An original Apple I PC just sold for $500K and now I'm frantically ransacking boxes of old PC and Apple kit for my retirement fund
Hand built by Jobs and the Woz...?

An original Apple I computer just hit $475,000 in an auction sale (via Tom's Hardware). The Apple I was conceived as a bare circuit board for which enthusiasts would build their own case, but this unit was one of 50 made for Byte Shop and sold with a natty wooden case. Only nine of the 50 are known to survive today.
Apart from the sheer portent of an original Apple I and the particular rarity of this version (it's thought there were only around 200 Apple I computers ever built, so this machine is in a very rarefied niche, even among Apple I's), the incredible condition of this example and the fact that it's fully functional (as demo'ed in this YouTube video) no doubt contributed to the hefty hammer price.
The Apple I was of course the work of Steve Jobs and Steve Wozniak and these "Byte Shop" machines are regarded as the turning point that made Apple Computer viable as a company.
At the time in 1976, Jobs and Wozniak were selling a small handful of bare boards to enthusiasts. But Jobs approached Paul Terrell at the Byte Shop in Mountain View, California, an early personal computer outlet. Terrell apparently offered to buy 50 Apple I machines, but only if they came fully assembled in cases.
It's said Jobs and Wozniak personally assembled all 200 of the original Apple I, though eventuality the Byte Shop Apple I's were actually delivered as bare boards. Terrell nevertheless accepted them, knocking up wood cases that were a cut above the hobbyist norm.
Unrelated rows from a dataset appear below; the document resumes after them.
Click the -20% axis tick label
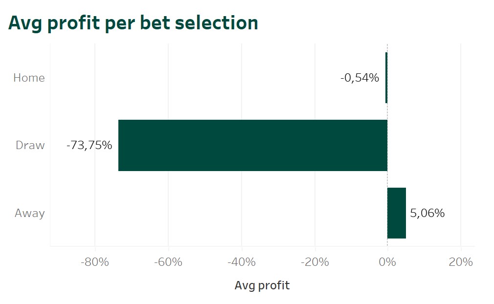(x=314, y=262)
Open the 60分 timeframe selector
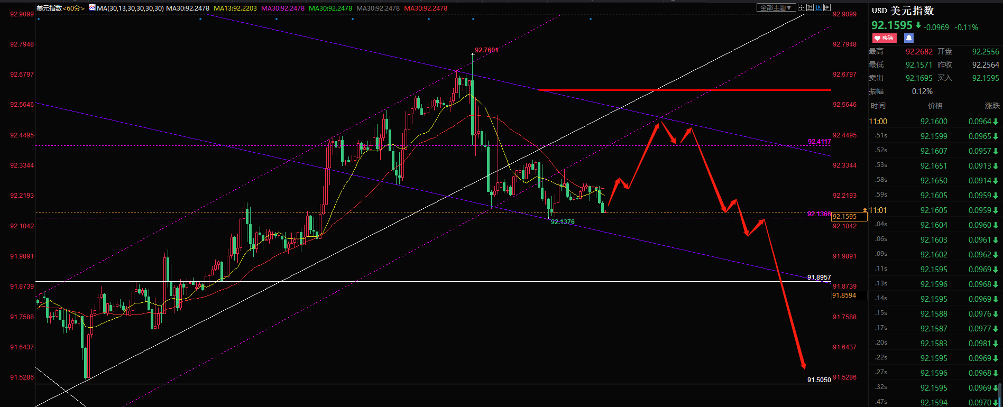1003x407 pixels. pyautogui.click(x=74, y=8)
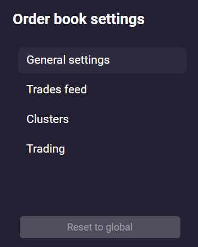Return to General settings configuration
The image size is (198, 247).
pyautogui.click(x=102, y=60)
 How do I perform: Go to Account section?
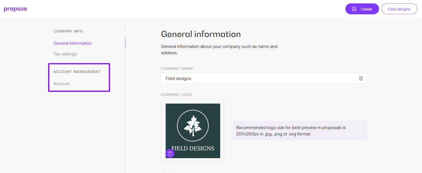[61, 84]
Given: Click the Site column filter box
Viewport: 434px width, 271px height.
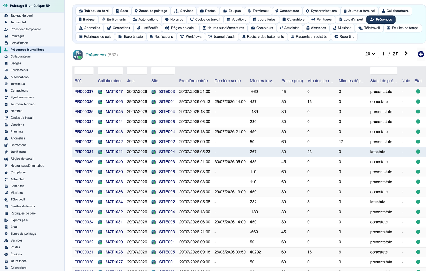Looking at the screenshot, I should tap(163, 71).
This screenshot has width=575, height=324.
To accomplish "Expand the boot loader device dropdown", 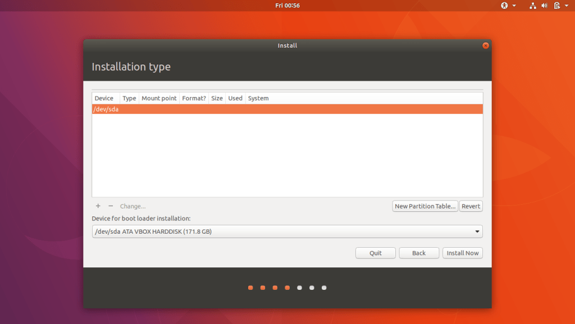I will [477, 232].

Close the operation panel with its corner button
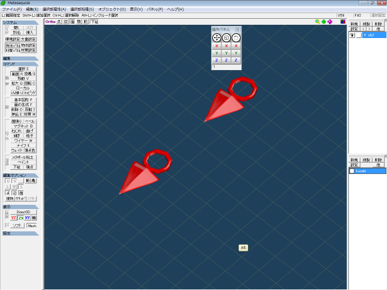(x=238, y=29)
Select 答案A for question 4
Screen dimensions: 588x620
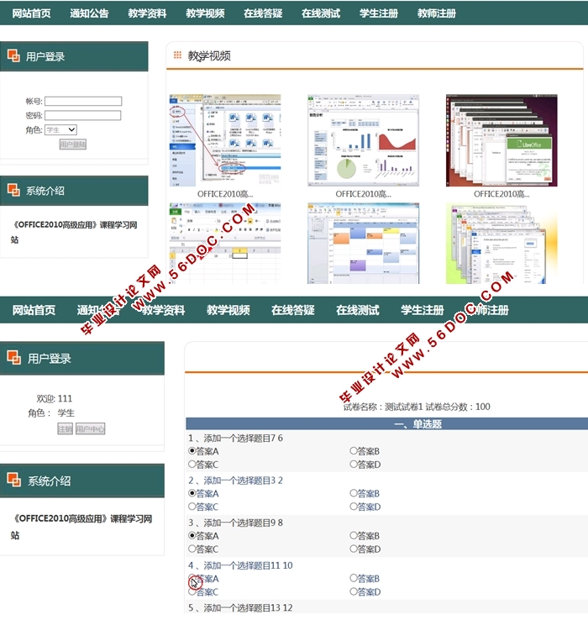[192, 579]
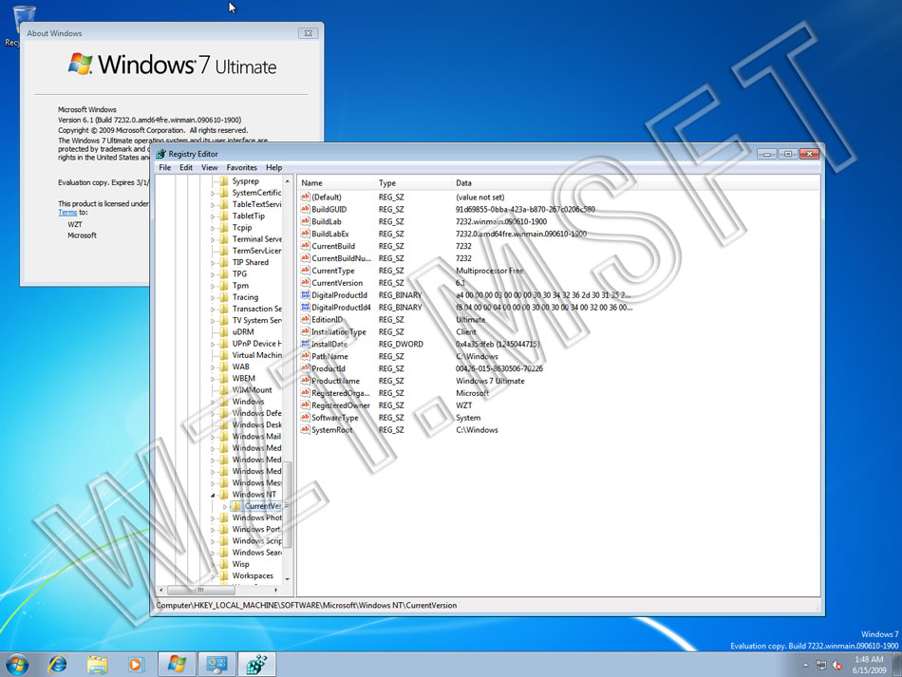The width and height of the screenshot is (902, 677).
Task: Launch Internet Explorer from the taskbar
Action: 57,665
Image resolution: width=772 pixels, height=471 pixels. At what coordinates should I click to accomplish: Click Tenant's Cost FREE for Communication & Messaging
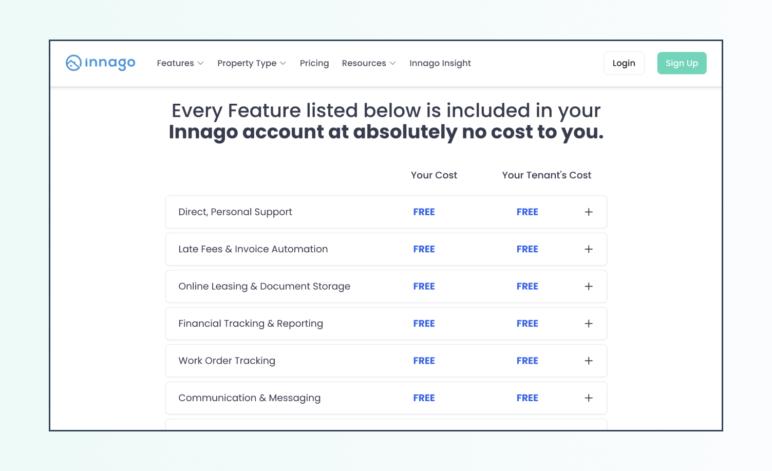click(x=527, y=398)
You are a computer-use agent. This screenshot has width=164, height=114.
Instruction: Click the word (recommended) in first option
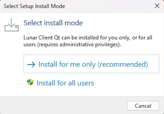pos(123,64)
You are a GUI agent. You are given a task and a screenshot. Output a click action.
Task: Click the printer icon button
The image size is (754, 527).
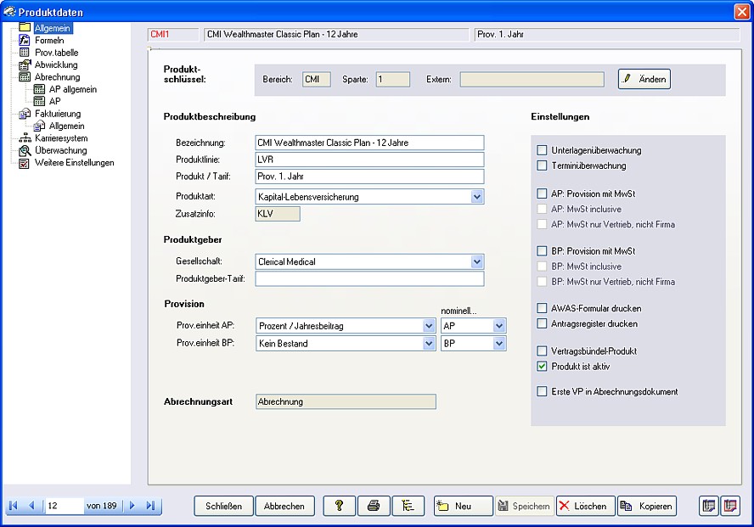[373, 506]
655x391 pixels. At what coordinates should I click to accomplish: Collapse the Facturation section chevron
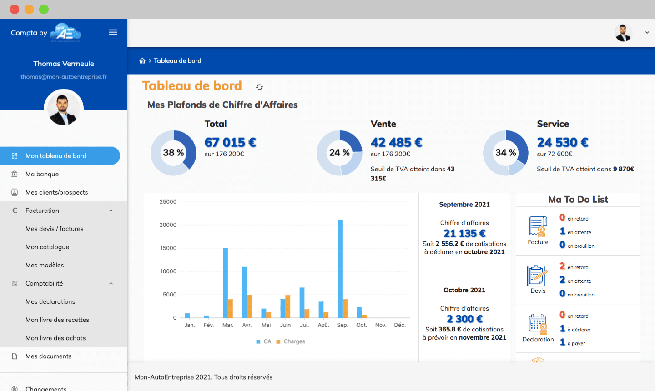(x=111, y=211)
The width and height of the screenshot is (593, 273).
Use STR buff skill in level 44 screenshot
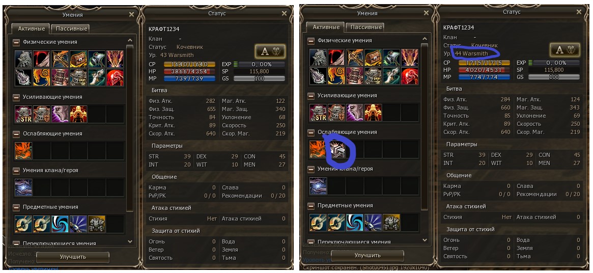[x=318, y=113]
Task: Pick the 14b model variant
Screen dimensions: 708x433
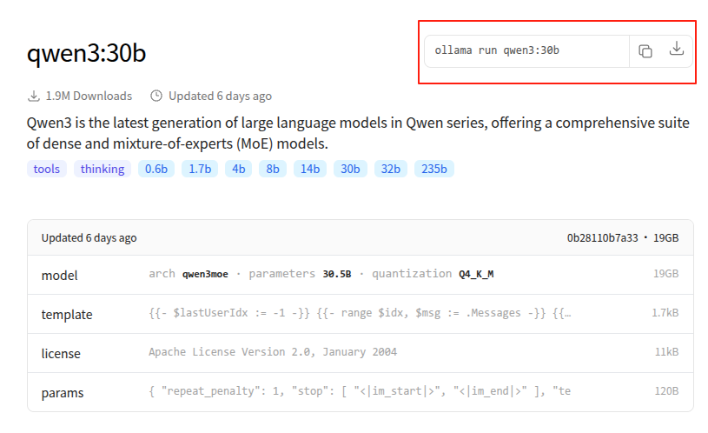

Whatever, that Byte Shop deal for 50 computers was absolutely critical in getting Apple over the line from being a couple of tinkerers in a garage to something resembling an actual company. "That was the biggest single episode in all of the company's history. Nothing in subsequent years was so great and so unexpected," Steve Wozniak later said of the deal.
And it is a pretty funky thing. It's actually remarkable just how familiar it looks, the case and keyboard being instantly recognisable as a personal computer. Indeed, keyboards have changed remarkably little in the intervening 49 years.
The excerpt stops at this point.